País de los juerguistas
05/03/2006
- Opinión
El carnaval fue, en tiempos pasados, una fiesta religiosa. Como revela su etimología, era (y todavía lo es, en otro sentido) el “festival de la carne”. En el triduo que antecede a la Cuaresma los cristianos se hartaban de carne; porque después del miércoles de ceniza pasaban 40 días en abstinencia, no sólo de filetes y chorizos, sino incluso de relaciones sexuales.
Con el tiempo el carnaval se transformó en jolgorio profano. Fiesta en que se bromea invirtiendo los papeles personales y sociales. El rostro cubierto con el antifaz del diablo o del político, el hombre vestido de mujer y la mujer con trajes masculinos, el rico en la calle en harapos, el pobre luciendo trajes imperiales.

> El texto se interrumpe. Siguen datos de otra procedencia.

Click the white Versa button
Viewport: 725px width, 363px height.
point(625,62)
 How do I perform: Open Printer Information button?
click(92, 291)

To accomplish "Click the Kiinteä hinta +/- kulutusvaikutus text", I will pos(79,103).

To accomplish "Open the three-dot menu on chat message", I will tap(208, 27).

Antes era una fiesta sana, en la que todos participaban. En cada ciudad del Brasil había grupos[1] , “cuerdas”, bailes, desfiles y carros alegóricos. En plazas y avenidas, adultos y niños se mezclaban en común alegría. Nadie iba a la calle preocupado por la bolsa o por la cartera. Era un carnaval sin drogas ni violencias, aunque siempre había quienes exageraban en la bebida y olían lanzaperfume[2].

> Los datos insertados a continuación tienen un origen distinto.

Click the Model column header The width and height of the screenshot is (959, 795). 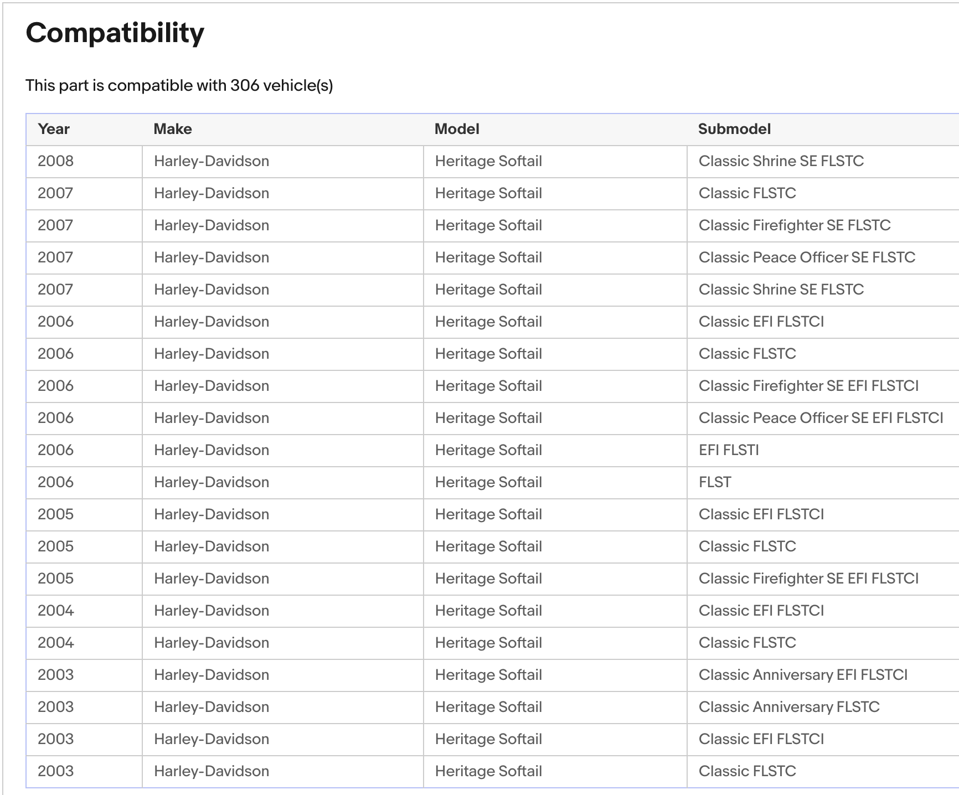(457, 129)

Cambió el Brasil, cambiamos nosotros. Entretanto, el carnaval adquirió el carácter de locura. La difícil sobrevivencia redujo nuestro espacio de ocio, y el imperio de la televisión nuestro tiempo. La fiesta de Momo permaneció como momento de catarsis. Se busca el placer inmediato en el sexo y en la droga; la transgresión de los valores en la desnudez y en la irreverencia agresivas; la competencia exacerbada en la disputa de premios a las fantasías, a los grupos y, sobre todo, a las escuelas de samba.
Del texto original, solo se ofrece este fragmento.